• DATASET EXTRACT:
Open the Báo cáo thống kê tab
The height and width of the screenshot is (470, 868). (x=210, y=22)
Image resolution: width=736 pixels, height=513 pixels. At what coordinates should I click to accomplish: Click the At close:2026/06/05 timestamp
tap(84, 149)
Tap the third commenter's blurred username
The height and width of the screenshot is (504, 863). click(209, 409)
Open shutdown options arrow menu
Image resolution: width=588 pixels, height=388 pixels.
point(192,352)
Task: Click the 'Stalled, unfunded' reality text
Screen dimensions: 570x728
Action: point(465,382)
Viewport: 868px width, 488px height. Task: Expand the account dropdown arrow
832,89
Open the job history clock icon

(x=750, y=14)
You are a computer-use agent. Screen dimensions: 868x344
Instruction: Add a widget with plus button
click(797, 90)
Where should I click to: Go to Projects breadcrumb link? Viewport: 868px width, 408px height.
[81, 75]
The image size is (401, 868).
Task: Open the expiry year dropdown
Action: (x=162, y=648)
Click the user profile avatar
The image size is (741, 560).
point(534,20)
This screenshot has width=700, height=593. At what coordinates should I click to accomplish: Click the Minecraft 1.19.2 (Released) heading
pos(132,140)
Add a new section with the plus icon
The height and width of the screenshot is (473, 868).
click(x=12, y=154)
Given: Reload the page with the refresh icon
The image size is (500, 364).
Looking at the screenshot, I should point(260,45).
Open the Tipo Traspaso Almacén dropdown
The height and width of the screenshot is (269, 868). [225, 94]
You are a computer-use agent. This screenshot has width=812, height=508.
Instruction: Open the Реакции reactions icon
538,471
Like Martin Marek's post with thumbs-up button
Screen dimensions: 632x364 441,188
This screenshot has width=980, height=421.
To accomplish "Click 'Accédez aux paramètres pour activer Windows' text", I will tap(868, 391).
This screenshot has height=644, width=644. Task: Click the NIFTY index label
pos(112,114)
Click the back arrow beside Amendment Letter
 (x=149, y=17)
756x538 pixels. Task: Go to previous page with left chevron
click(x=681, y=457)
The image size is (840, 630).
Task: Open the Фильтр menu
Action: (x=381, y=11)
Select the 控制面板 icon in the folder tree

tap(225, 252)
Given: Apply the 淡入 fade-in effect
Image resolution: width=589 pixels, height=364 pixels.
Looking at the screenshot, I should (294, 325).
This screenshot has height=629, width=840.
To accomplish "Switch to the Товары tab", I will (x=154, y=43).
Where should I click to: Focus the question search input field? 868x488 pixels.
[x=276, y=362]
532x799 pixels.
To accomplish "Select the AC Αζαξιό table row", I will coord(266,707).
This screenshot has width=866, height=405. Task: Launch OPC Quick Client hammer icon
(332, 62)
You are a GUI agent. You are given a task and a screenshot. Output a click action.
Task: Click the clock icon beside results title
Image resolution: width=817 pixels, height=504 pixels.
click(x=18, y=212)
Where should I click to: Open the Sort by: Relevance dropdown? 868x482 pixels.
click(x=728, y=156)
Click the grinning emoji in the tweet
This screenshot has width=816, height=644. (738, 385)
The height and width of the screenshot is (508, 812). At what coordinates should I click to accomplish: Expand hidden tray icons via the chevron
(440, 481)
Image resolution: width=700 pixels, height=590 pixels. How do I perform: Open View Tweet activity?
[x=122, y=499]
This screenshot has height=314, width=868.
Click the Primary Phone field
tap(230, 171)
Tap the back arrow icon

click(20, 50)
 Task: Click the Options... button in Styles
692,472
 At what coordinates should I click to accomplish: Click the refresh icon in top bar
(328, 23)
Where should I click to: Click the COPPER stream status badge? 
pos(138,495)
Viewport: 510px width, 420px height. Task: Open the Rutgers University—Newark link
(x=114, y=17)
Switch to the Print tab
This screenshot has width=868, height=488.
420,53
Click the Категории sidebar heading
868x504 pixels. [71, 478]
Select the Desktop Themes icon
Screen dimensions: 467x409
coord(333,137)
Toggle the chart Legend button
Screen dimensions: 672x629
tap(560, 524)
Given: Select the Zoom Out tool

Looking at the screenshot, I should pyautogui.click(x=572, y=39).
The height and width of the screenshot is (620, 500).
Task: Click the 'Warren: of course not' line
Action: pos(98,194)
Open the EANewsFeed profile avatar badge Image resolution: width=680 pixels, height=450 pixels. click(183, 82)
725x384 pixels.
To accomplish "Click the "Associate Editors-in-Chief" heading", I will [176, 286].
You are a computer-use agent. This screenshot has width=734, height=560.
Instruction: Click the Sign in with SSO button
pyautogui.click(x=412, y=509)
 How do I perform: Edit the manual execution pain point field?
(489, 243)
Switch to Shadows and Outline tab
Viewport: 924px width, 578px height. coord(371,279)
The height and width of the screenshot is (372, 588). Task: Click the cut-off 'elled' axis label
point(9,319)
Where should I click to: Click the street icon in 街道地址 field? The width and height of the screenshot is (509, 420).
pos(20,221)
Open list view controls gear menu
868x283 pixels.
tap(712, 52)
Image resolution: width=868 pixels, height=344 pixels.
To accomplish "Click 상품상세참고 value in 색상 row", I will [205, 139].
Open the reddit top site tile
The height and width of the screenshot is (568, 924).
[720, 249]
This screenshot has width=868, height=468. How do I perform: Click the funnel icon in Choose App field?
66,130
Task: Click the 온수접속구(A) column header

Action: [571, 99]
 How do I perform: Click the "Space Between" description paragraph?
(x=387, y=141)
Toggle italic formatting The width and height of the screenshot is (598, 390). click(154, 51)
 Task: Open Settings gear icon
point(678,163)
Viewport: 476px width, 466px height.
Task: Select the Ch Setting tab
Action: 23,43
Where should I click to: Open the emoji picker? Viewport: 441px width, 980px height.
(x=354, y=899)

• WHAT IS REQUIRED: Transcribe verbatim. Cover the lines from the first line of the entries above to the line containing "Given: Apply the 淡入 fade-in effect", inclusive.

• SOLUTION:
Open the Báo cáo thống kê tab
The height and width of the screenshot is (470, 868). (x=210, y=22)
Image resolution: width=736 pixels, height=513 pixels. At what coordinates should I click to accomplish: Click the At close:2026/06/05 timestamp
tap(84, 149)
Tap the third commenter's blurred username
The height and width of the screenshot is (504, 863). click(209, 409)
Open shutdown options arrow menu
Image resolution: width=588 pixels, height=388 pixels.
point(192,352)
Task: Click the 'Stalled, unfunded' reality text
Screen dimensions: 570x728
Action: point(465,382)
Viewport: 868px width, 488px height. Task: Expand the account dropdown arrow
832,89
Open the job history clock icon

(x=750, y=14)
You are a computer-use agent. Screen dimensions: 868x344
Instruction: Add a widget with plus button
click(797, 90)
Where should I click to: Go to Projects breadcrumb link? Viewport: 868px width, 408px height.
[81, 75]
The image size is (401, 868).
Task: Open the expiry year dropdown
Action: (x=162, y=648)
Click the user profile avatar
The image size is (741, 560).
point(534,20)
This screenshot has width=700, height=593. At what coordinates should I click to accomplish: Click the Minecraft 1.19.2 (Released) heading
pos(132,140)
Add a new section with the plus icon
The height and width of the screenshot is (473, 868).
click(x=12, y=154)
Given: Reload the page with the refresh icon
The image size is (500, 364).
Looking at the screenshot, I should point(260,45).
Open the Tipo Traspaso Almacén dropdown
The height and width of the screenshot is (269, 868). [225, 94]
You are a computer-use agent. This screenshot has width=812, height=508.
Instruction: Open the Реакции reactions icon
538,471
Like Martin Marek's post with thumbs-up button
Screen dimensions: 632x364 441,188
This screenshot has width=980, height=421.
To accomplish "Click 'Accédez aux paramètres pour activer Windows' text", I will tap(868, 391).
This screenshot has height=644, width=644. Task: Click the NIFTY index label
pos(112,114)
Click the back arrow beside Amendment Letter
 (x=149, y=17)
756x538 pixels. Task: Go to previous page with left chevron
click(x=681, y=457)
The image size is (840, 630).
Task: Open the Фильтр menu
Action: (x=381, y=11)
Select the 控制面板 icon in the folder tree

tap(225, 252)
Given: Apply the 淡入 fade-in effect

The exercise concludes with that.